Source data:
::::

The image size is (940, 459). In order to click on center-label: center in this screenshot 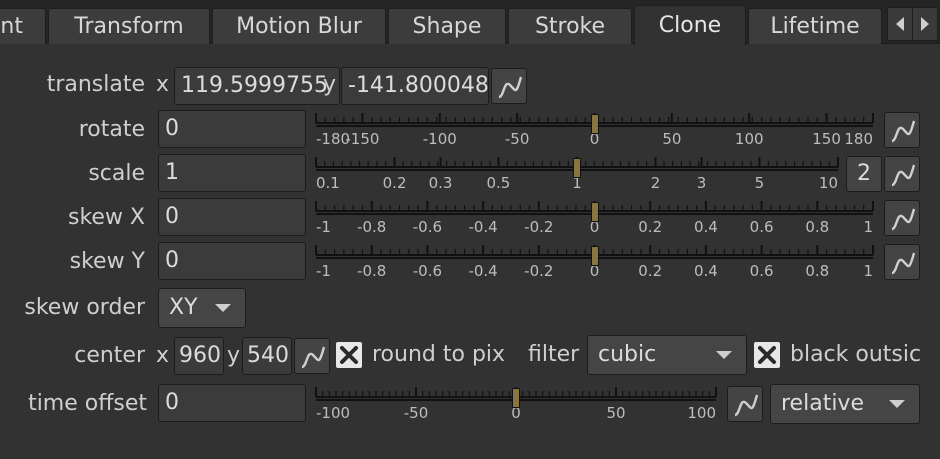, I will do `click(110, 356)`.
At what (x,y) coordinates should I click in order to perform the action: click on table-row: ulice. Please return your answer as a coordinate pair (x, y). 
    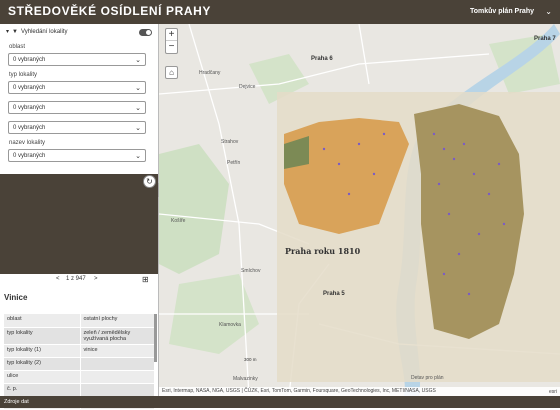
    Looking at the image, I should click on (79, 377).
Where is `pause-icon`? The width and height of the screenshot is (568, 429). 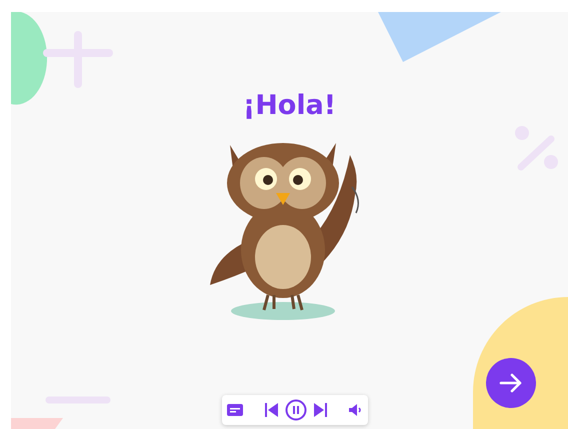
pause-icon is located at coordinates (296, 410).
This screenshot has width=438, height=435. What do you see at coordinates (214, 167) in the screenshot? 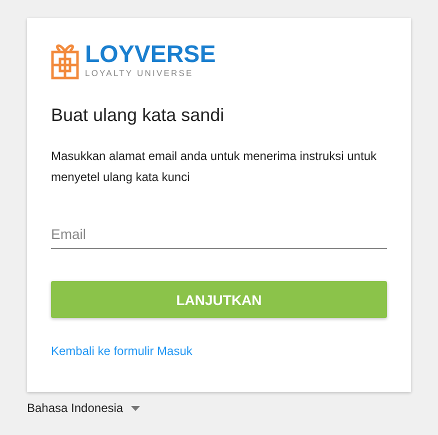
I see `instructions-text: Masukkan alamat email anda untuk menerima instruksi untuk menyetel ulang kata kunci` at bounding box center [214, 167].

::::

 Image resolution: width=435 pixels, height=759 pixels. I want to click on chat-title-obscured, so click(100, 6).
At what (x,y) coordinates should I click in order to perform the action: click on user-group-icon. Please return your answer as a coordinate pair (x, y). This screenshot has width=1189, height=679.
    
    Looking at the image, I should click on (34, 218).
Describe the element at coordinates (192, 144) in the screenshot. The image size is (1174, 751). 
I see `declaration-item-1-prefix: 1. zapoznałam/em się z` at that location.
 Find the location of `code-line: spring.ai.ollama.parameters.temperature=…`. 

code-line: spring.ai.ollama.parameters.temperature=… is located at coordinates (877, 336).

::::

Task details: Repeat the lines of the data above word for word, starting at the line that contains "has width=1189, height=679." and ending at the line that contains "code-line: spring.ai.ollama.parameters.temperature=… is".

Solution for this exercise:
At what (x,y) coordinates should I click in order to perform the action: click on user-group-icon. Please return your answer as a coordinate pair (x, y). This screenshot has width=1189, height=679.
    
    Looking at the image, I should click on (34, 218).
Describe the element at coordinates (192, 144) in the screenshot. The image size is (1174, 751). 
I see `declaration-item-1-prefix: 1. zapoznałam/em się z` at that location.
 Find the location of `code-line: spring.ai.ollama.parameters.temperature=…`. 

code-line: spring.ai.ollama.parameters.temperature=… is located at coordinates (877, 336).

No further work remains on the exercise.